Can you rewrite all the records below, putting "menu button" wherever "navigation button" appears and leaving everything else unchanged?

[Given entries start]

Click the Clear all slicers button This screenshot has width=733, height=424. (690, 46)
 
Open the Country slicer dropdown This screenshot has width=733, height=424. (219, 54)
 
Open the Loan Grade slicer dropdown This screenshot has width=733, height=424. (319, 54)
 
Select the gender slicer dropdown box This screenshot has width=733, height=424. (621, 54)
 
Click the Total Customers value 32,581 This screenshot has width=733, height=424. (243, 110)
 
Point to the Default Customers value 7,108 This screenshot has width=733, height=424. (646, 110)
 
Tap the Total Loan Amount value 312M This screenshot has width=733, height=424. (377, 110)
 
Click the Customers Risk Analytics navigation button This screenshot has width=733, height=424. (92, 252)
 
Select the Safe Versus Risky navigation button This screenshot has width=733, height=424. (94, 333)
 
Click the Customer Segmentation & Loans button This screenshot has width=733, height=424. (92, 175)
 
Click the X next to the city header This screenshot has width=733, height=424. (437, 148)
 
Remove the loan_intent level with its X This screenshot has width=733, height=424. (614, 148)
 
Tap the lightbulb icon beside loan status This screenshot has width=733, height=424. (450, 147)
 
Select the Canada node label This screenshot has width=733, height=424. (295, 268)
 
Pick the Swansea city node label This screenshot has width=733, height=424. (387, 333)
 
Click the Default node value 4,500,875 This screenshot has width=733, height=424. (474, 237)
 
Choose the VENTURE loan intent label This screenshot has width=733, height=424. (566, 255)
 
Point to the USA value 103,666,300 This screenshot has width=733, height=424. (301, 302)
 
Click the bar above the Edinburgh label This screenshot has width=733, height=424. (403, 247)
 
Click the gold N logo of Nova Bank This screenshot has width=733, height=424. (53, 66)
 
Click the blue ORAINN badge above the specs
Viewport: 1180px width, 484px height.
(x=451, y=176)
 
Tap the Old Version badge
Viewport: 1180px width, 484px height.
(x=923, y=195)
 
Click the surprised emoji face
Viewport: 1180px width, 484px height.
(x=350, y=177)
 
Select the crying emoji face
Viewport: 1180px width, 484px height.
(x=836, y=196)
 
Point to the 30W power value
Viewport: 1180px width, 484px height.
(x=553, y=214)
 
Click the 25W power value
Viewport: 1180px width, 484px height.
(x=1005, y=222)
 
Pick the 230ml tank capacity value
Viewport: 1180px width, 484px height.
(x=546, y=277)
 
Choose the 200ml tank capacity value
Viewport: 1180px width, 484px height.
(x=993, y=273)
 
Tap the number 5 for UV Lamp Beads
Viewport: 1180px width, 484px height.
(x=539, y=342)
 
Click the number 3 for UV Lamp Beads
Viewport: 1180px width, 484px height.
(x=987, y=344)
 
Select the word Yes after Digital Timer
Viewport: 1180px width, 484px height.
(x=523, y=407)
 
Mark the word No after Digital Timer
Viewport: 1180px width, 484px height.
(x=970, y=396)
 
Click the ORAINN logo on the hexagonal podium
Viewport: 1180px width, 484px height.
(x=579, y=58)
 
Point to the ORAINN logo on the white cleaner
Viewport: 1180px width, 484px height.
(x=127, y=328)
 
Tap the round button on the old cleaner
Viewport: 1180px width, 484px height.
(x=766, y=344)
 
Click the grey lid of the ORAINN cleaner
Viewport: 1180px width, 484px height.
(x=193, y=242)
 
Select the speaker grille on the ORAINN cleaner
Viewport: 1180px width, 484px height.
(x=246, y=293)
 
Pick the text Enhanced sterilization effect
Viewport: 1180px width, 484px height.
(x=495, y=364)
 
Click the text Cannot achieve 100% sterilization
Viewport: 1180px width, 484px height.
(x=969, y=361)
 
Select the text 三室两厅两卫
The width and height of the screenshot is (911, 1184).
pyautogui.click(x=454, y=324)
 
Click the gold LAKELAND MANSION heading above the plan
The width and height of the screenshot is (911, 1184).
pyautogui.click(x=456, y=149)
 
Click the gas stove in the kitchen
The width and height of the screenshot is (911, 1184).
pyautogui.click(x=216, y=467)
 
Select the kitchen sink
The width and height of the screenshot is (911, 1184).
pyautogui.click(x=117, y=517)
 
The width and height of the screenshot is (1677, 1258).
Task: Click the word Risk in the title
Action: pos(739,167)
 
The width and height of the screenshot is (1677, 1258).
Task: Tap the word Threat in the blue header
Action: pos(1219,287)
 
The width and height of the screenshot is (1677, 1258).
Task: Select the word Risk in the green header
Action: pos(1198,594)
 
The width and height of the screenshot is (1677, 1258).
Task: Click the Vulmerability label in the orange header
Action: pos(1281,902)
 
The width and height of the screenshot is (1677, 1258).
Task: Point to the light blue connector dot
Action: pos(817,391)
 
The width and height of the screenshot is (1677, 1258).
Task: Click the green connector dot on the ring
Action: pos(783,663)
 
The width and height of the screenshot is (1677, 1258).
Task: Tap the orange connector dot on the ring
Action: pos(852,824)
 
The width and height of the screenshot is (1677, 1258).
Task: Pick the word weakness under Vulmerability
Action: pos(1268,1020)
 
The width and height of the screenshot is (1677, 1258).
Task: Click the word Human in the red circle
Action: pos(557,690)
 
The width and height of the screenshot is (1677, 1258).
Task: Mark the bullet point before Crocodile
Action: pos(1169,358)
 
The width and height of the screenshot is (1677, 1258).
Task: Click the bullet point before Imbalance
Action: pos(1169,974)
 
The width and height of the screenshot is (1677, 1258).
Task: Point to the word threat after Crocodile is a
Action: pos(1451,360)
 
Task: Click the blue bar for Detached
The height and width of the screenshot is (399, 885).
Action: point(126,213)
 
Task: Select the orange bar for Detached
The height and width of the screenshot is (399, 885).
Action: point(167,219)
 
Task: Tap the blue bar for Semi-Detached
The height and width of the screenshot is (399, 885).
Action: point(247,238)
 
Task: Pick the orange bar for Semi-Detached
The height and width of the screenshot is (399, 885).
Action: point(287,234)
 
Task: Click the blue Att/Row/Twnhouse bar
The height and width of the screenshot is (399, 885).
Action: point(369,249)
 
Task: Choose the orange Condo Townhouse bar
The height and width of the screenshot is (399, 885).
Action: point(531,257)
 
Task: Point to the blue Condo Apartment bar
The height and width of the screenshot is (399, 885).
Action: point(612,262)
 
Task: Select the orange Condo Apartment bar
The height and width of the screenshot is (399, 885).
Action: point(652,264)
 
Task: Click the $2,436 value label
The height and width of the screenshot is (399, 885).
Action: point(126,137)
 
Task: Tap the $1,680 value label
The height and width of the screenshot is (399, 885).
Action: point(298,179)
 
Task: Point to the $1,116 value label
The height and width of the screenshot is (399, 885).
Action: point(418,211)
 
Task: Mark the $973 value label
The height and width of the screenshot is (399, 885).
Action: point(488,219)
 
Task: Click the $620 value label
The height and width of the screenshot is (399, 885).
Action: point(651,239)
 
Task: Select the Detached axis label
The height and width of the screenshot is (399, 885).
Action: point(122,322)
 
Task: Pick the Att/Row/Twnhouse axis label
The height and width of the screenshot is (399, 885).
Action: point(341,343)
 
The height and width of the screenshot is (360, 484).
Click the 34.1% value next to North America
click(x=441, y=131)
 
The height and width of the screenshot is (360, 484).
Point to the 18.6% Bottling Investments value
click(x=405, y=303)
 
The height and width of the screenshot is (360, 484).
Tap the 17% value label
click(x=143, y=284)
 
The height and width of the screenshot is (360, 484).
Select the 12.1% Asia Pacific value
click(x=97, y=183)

[Given entries end]

Output.
Click the Clear all slicers button This screenshot has width=733, height=424. (690, 46)
 
Open the Country slicer dropdown This screenshot has width=733, height=424. (219, 54)
 
Open the Loan Grade slicer dropdown This screenshot has width=733, height=424. (319, 54)
 
Select the gender slicer dropdown box This screenshot has width=733, height=424. (621, 54)
 
Click the Total Customers value 32,581 This screenshot has width=733, height=424. (243, 110)
 
Point to the Default Customers value 7,108 This screenshot has width=733, height=424. (646, 110)
 
Tap the Total Loan Amount value 312M This screenshot has width=733, height=424. (377, 110)
 
Click the Customers Risk Analytics menu button This screenshot has width=733, height=424. (92, 252)
 
Select the Safe Versus Risky menu button This screenshot has width=733, height=424. (94, 333)
 
Click the Customer Segmentation & Loans button This screenshot has width=733, height=424. (92, 175)
 
Click the X next to the city header This screenshot has width=733, height=424. (437, 148)
 
Remove the loan_intent level with its X This screenshot has width=733, height=424. (614, 148)
 
Tap the lightbulb icon beside loan status This screenshot has width=733, height=424. (450, 147)
 
Select the Canada node label This screenshot has width=733, height=424. (295, 268)
 
Pick the Swansea city node label This screenshot has width=733, height=424. (387, 333)
 
Click the Default node value 4,500,875 This screenshot has width=733, height=424. (474, 237)
 
Choose the VENTURE loan intent label This screenshot has width=733, height=424. (566, 255)
 
Point to the USA value 103,666,300 This screenshot has width=733, height=424. (301, 302)
 
Click the bar above the Edinburgh label This screenshot has width=733, height=424. (403, 247)
 
Click the gold N logo of Nova Bank This screenshot has width=733, height=424. (53, 66)
 
Click the blue ORAINN badge above the specs
Viewport: 1180px width, 484px height.
(x=451, y=176)
 
Tap the Old Version badge
Viewport: 1180px width, 484px height.
(x=923, y=195)
 
Click the surprised emoji face
Viewport: 1180px width, 484px height.
(x=350, y=177)
 
Select the crying emoji face
Viewport: 1180px width, 484px height.
(x=836, y=196)
 
Point to the 30W power value
Viewport: 1180px width, 484px height.
(x=553, y=214)
 
Click the 25W power value
Viewport: 1180px width, 484px height.
(x=1005, y=222)
 
Pick the 230ml tank capacity value
Viewport: 1180px width, 484px height.
(x=546, y=277)
 
Choose the 200ml tank capacity value
Viewport: 1180px width, 484px height.
(x=993, y=273)
 
Tap the number 5 for UV Lamp Beads
Viewport: 1180px width, 484px height.
(x=539, y=342)
 
Click the number 3 for UV Lamp Beads
Viewport: 1180px width, 484px height.
(x=987, y=344)
 
Select the word Yes after Digital Timer
Viewport: 1180px width, 484px height.
(x=523, y=407)
 
Mark the word No after Digital Timer
Viewport: 1180px width, 484px height.
(x=970, y=396)
 
Click the ORAINN logo on the hexagonal podium
Viewport: 1180px width, 484px height.
(x=579, y=58)
 
Point to the ORAINN logo on the white cleaner
Viewport: 1180px width, 484px height.
(x=127, y=328)
 
Tap the round button on the old cleaner
Viewport: 1180px width, 484px height.
(x=766, y=344)
 
Click the grey lid of the ORAINN cleaner
Viewport: 1180px width, 484px height.
(x=193, y=242)
 
Select the speaker grille on the ORAINN cleaner
Viewport: 1180px width, 484px height.
(x=246, y=293)
 
Pick the text Enhanced sterilization effect
Viewport: 1180px width, 484px height.
(x=495, y=364)
 
Click the text Cannot achieve 100% sterilization
Viewport: 1180px width, 484px height.
(x=969, y=361)
 
Select the text 三室两厅两卫
The width and height of the screenshot is (911, 1184).
pyautogui.click(x=454, y=324)
 
Click the gold LAKELAND MANSION heading above the plan
The width and height of the screenshot is (911, 1184).
pyautogui.click(x=456, y=149)
 
Click the gas stove in the kitchen
The width and height of the screenshot is (911, 1184).
pyautogui.click(x=216, y=467)
 
Select the kitchen sink
The width and height of the screenshot is (911, 1184).
pyautogui.click(x=117, y=517)
 
The width and height of the screenshot is (1677, 1258).
Task: Click the word Risk in the title
Action: pos(739,167)
 
The width and height of the screenshot is (1677, 1258).
Task: Tap the word Threat in the blue header
Action: pos(1219,287)
 
The width and height of the screenshot is (1677, 1258).
Task: Select the word Risk in the green header
Action: pos(1198,594)
 
The width and height of the screenshot is (1677, 1258).
Task: Click the Vulmerability label in the orange header
Action: pos(1281,902)
 
The width and height of the screenshot is (1677, 1258).
Task: Point to the light blue connector dot
Action: pos(817,391)
 
The width and height of the screenshot is (1677, 1258).
Task: Click the green connector dot on the ring
Action: pos(783,663)
 
The width and height of the screenshot is (1677, 1258).
Task: Tap the orange connector dot on the ring
Action: pos(852,824)
 
The width and height of the screenshot is (1677, 1258).
Task: Pick the word weakness under Vulmerability
Action: pos(1268,1020)
 
The width and height of the screenshot is (1677, 1258).
Task: Click the word Human in the red circle
Action: pos(557,690)
 
The width and height of the screenshot is (1677, 1258).
Task: Mark the bullet point before Crocodile
Action: pos(1169,358)
 
The width and height of the screenshot is (1677, 1258).
Task: Click the bullet point before Imbalance
Action: pos(1169,974)
 
The width and height of the screenshot is (1677, 1258).
Task: Point to the word threat after Crocodile is a
Action: pos(1451,360)
 
Task: Click the blue bar for Detached
The height and width of the screenshot is (399, 885).
Action: point(126,213)
 
Task: Select the orange bar for Detached
The height and width of the screenshot is (399, 885).
Action: point(167,219)
 
Task: Tap the blue bar for Semi-Detached
The height and width of the screenshot is (399, 885).
Action: point(247,238)
 
Task: Pick the orange bar for Semi-Detached
The height and width of the screenshot is (399, 885).
Action: point(287,234)
 
Task: Click the blue Att/Row/Twnhouse bar
The height and width of the screenshot is (399, 885).
Action: point(369,249)
 
Task: Choose the orange Condo Townhouse bar
The height and width of the screenshot is (399, 885).
Action: point(531,257)
 
Task: Point to the blue Condo Apartment bar
The height and width of the screenshot is (399, 885).
Action: point(612,262)
 
Task: Select the orange Condo Apartment bar
The height and width of the screenshot is (399, 885).
Action: point(652,264)
 
Task: Click the $2,436 value label
The height and width of the screenshot is (399, 885).
Action: point(126,137)
 
Task: Tap the $1,680 value label
The height and width of the screenshot is (399, 885).
Action: point(298,179)
 
Task: Point to the $1,116 value label
The height and width of the screenshot is (399, 885).
Action: point(418,211)
 
Task: Mark the $973 value label
The height and width of the screenshot is (399, 885).
Action: point(488,219)
 
Task: Click the $620 value label
The height and width of the screenshot is (399, 885).
Action: point(651,239)
 
Task: Select the Detached axis label
The height and width of the screenshot is (399, 885).
Action: point(122,322)
 
Task: Pick the Att/Row/Twnhouse axis label
The height and width of the screenshot is (399, 885).
Action: point(341,343)
 
The height and width of the screenshot is (360, 484).
Click the 34.1% value next to North America
click(x=441, y=131)
 
The height and width of the screenshot is (360, 484).
Point to the 18.6% Bottling Investments value
click(x=405, y=303)
 
The height and width of the screenshot is (360, 484).
Tap the 17% value label
click(x=143, y=284)
 
The height and width of the screenshot is (360, 484).
Select the 12.1% Asia Pacific value
click(x=97, y=183)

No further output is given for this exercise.